Receptive field analysis
We fitted a 2D elliptical Gabor model to the first-layer receptive fields (11 × 11 pixels) of the trained CNNs. The function we used obtained the best fitting model after sampling from 100 different starting points using a gradient descent method. The filters whose R-squared value was less than 0.4 were excluded from analysis. After fitting, the average of standard deviation values of the 2D Gaussian envelope was determined as the size of the receptive field.
Peak spatial frequency in tuning curves
To estimate the peak spatial frequencies of the network across layers, we devised a method in which we presented grating patterns to CNNs and examined the responses of feature maps across layers. Specifically, the gratings were created by sinusoidal patterns using 15 orientations (0, 12, ..., 168 in degree), 25 spatial frequencies (4.48, 8.96, ..., 112 cycles/stimulus), and 4 phases (0, 45, 90, 135 in degree). We measured the average responses to the gratings from individual feature maps across convolutional layers and plotted the tuning curves for spatial frequency by averaging across orientations and phases. Each tuning curve was normalized to a range from 0 to 1. The peak spatial frequency was determined from each tuning curve as it yielded the maximum. This peak spatial frequency indicated which spatial frequency was mostly preferred by each feature map of the network.
Spatial frequency control images
As a supplementary analysis, we manipulated the spatial frequency content of the training object images in two ways. First, we calculated the average amplitude spectrum of all training face images and replaced the amplitude spectrum of individual training object images with the average amplitude spectrum from the faces. This was done by performing the fast Fourier transform on each object image in MATLAB, adjusting the amplitude spectrum accordingly, and then performing the inverse fast Fourier transform to reconstruct the amplitude-matched object image. Our second approach relied on low-pass filtering applied to training object images using a cutoff frequency of either 32 or 16 cycles per image. This was done by zeroing out all amplitude values below the cutoff frequency in the Fourier domain, and then performing the inverse fast Fourier transform to reconstruct the image.

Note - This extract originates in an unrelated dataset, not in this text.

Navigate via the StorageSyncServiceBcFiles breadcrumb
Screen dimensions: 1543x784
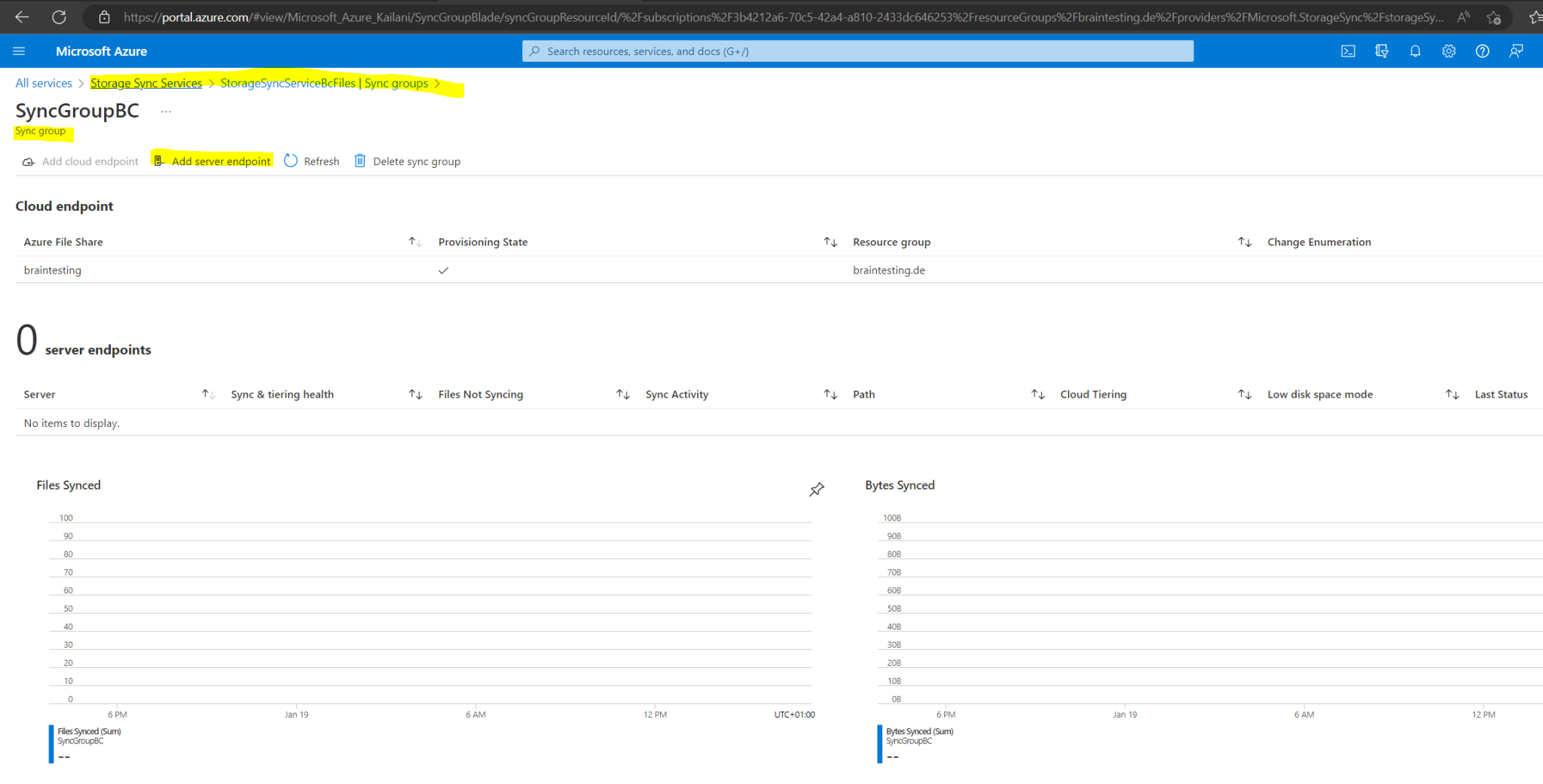(287, 83)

Code and data availability
The experimental code, PyTorch code, and human behavioral data will be made available on open science framework upon publication of this work. Visual stimuli can be obtained via the FaceScrub and ImageNet databases. https://osf.io/95pek/?view_only=7a634add763c4e2a81c2fe1830df23d6
Results
We first evaluated the performance of human observers and CNNs on their ability to recognize faces or objects presented with varying levels of blur. We selected 10 celebrities from the FaceScrub dataset (Ng & Winkler, 2014) and 16 object categories (8 animate, 8 inanimate) from the ImageNet dataset (Russakovsky et al., 2015) for these forced-choice recognition tasks. To quantify CNN performance, we trained a separate model of AlexNet on either faces or objects, using clear grayscale versions of all of the training images from the corresponding data set, and then evaluated test performance using independent test images (see Methods).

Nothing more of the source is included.